И чего только не понаписал (и кому это надо!).
А ведь собирался прежде всего изложить историю и сюжет ненаписанной повести «Однажды играли...».
Да, в новой амбарной книге этим и займусь.
А пока вот еще несколько страниц из черновика этой не-состоявшейся книжки. Они следуют сразу за теми, что я привел в начале дневника.
«ОДНАЖДЫ ИГРАЛИ...»
«Однажды играли в... эту самую игру. Все на той же поляне у трех окон приземистого, желтыми досками обитого дома.
Был теплый июньский вечер, не слишком ранний и не слишком поздний. Окна под высокой крышей городского театра горели золотом — отражали невысокое уже солнце. На пыльную дорогу, на верхушки трав лег оранжевый отсвет. Одна такая трава — городская ромашка без лепестков — сильно пахла земляникой.
В цирке, что стоит напротив театра, посреди неухоженного сквера, сыграли марш — начало вечернего представления.
Скоро от Земляного моста, что на Перекопской улице, потянутся по домам Пеструхи и Буренки — пыль, протяжное «му-у», звяканье щеколд на калитках. А пока тихо было в деревянном квартале улицы Герцена. Только наши распевные голоса нарушали тишину:
На-ашему ба-арину...
На сей раз «конем», увы, быть выпало мне. А «качалкой» — увесистому Семке Левитину. Ка-ак меня ахнули! Будто выстрелили по мне из орудия тутой кожаной подушкой.

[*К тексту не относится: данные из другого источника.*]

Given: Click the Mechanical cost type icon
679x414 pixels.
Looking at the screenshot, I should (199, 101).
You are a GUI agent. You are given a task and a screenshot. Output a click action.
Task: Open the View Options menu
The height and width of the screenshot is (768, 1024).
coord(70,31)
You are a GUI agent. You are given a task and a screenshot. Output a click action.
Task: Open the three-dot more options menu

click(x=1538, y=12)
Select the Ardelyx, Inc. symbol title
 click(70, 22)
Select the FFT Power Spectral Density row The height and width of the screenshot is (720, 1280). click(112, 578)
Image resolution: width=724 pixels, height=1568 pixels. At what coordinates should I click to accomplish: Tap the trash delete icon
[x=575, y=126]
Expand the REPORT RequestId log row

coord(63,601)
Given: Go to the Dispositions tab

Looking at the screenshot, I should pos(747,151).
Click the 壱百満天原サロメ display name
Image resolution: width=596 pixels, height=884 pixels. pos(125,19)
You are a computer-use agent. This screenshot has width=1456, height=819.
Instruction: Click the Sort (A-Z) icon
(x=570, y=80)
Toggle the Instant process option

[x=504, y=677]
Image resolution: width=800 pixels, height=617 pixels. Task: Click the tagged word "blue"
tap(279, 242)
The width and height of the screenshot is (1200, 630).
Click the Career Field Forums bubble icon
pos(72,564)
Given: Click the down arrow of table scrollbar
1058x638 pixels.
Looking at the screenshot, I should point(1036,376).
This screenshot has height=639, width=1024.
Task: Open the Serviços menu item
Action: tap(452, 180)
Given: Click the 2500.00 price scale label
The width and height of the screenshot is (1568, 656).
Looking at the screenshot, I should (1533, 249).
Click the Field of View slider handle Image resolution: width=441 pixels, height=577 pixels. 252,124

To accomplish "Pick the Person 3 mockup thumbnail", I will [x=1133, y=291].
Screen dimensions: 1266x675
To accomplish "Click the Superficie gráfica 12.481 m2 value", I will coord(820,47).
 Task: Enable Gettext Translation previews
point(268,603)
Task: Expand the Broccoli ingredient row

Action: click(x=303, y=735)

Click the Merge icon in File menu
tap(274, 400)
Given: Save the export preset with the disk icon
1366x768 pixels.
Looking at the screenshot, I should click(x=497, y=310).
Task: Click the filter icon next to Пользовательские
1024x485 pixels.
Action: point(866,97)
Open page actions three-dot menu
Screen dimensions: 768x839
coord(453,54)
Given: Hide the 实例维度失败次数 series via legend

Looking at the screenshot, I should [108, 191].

Ласточкой пронесся я над лужайкой, зарылся носом в городскую ромашку, вдохнул ее земляничный запах и сел. Помотал головой, прогоняя из нее гул. Сквозь этот гул услышал, как веселится народ. И открыл глаза. Валерка Сизов, парнишка тихий и участливый, спросил:
— Сильно стукнулся, да?
— Не... Только вот штаны...
Ветхие штанины украсились на коленях широкими дырами. Видимо, от трения о траву.
— Попадет?
— Ништяк, — отмахнулся я.
Вокруг смеялись все тише. Сперва я подумал: от сочувствия ко мне. Но тут же понял: от того, что рядом посторонние.
Неподалеку на дощатом тротуаре стояли женщина и мальчик. Явно не здешние.
Женщина — молодая, высокая, в переливчато-шелковистом синем платье, в широкой белой шляпе. Из-под шляпы смотрели на нас какие-то странные, продолговатые глаза («Как у артиста Дружникова», — говорила потом Тоська Мухина).
Мальчик был чуть помладше меня (а может, и ровесник, только более щуплый). Белая, очень чистая панамка, нарядный костюмчик в мелкую бело-голубую клетку, новые сандалики, короткие васильковые чулочки...
Ну, панамка, ну клетчатая курточка и штанишки на крупных пуговицах — это хотя и было чуждо нашей потрепанной вольнице, но особого удивления вызвать не могло, лишь усмешку. А такие вот чулочки до колен были среди тогдашней ребятни совершенно не в ходу. Где-то в конце пятидесятых они под названием «гольфы» войдут в быт и станут для мальчишек и девчонок привычной вещью. А в том, сорок восьмом году мы их видели только на картинках про довоенных пионеров-отличников и в кино про заграничную жизнь.
Эти похожая на актрису тетенька и ее нарядный мальчик были явно из какого-то другого мира.
Женщина смотрела на нас, по-моему, с жалостью, как на безнадежно больных. И с опаской. Страх этот был не за себя, S за мальчика, которого могут опасно заразить бациллой здешней детской безнадзорности.
А мальчик — тот глядел без боязни. С некоторой робостью, но и с любопытством. И с веселым таким пониманием. С готовностью тут же подбежать, если позовут. И включиться в наши варварские развлечения.
Он был не похож на маму (если это, конечно, мама). Тоже тонколицый, тоже с большими глазами, но не с продолговатыми, а скорее с круглыми. С широким, готовым улыбнуться ртом. Еще чуть-чуть, и улыбнулся бы.